══ DATA FOR THIS EXERCISE

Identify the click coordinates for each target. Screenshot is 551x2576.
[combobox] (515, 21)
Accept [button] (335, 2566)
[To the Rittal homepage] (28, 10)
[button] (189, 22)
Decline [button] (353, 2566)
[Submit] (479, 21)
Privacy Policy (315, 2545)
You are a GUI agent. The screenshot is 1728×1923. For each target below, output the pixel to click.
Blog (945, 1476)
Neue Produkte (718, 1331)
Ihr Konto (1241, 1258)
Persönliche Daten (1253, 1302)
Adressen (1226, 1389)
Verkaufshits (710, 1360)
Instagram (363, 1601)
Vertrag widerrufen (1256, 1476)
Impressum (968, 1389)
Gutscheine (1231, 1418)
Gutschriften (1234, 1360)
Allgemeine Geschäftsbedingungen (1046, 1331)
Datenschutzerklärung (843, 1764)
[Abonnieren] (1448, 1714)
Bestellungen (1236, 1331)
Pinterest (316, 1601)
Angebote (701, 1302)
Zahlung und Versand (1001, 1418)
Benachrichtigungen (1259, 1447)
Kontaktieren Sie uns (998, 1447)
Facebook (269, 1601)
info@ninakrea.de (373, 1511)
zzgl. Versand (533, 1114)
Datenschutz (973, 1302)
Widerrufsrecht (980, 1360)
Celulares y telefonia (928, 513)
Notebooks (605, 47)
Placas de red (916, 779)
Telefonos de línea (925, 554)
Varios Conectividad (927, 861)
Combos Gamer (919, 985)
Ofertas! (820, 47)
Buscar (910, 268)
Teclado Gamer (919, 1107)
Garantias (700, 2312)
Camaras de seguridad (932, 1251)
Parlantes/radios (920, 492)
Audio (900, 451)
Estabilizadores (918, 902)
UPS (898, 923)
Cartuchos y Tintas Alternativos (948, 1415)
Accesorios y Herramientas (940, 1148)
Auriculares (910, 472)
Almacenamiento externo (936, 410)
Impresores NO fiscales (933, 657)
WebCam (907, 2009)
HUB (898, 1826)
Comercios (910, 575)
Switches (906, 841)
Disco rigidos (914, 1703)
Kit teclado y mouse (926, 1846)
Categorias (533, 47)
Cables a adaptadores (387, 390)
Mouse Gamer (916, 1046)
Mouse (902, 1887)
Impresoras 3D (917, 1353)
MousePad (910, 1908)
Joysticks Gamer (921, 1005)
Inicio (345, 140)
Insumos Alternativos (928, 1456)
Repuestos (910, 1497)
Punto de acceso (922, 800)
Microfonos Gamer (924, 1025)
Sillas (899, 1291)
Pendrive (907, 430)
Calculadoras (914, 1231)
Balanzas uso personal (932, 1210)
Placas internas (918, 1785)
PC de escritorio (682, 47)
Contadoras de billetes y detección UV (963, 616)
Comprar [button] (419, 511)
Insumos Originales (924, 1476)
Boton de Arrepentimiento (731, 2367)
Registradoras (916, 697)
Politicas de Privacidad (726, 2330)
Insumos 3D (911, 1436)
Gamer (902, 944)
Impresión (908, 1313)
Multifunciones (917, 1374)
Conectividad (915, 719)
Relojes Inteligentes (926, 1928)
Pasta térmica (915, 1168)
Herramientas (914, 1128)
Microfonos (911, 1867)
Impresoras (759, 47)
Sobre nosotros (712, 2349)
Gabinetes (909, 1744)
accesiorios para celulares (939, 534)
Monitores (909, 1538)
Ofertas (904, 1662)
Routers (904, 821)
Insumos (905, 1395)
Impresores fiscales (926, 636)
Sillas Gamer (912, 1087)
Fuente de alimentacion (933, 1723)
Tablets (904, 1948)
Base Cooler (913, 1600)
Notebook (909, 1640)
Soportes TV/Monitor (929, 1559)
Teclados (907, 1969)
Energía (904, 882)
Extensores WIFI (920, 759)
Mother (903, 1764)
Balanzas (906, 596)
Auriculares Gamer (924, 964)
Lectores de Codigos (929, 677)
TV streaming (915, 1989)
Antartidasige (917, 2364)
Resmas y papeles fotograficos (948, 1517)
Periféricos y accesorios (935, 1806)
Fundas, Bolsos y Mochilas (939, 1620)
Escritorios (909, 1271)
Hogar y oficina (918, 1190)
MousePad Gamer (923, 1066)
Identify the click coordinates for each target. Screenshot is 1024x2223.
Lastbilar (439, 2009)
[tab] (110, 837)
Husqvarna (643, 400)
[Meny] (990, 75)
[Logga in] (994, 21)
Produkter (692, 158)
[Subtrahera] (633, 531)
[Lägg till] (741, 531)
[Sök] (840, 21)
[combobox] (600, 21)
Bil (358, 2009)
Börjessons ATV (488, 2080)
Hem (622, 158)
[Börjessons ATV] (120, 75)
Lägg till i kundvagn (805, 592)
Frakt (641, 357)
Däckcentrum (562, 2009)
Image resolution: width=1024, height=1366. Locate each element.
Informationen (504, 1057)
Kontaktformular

════

(EXERCISE) Return a copy of each line in the entries that carries the string "Insumos".

(ANSWER FOR THE TASK)
Insumos Alternativos (928, 1456)
Insumos Originales (924, 1476)
Insumos 3D (911, 1436)
Insumos (905, 1395)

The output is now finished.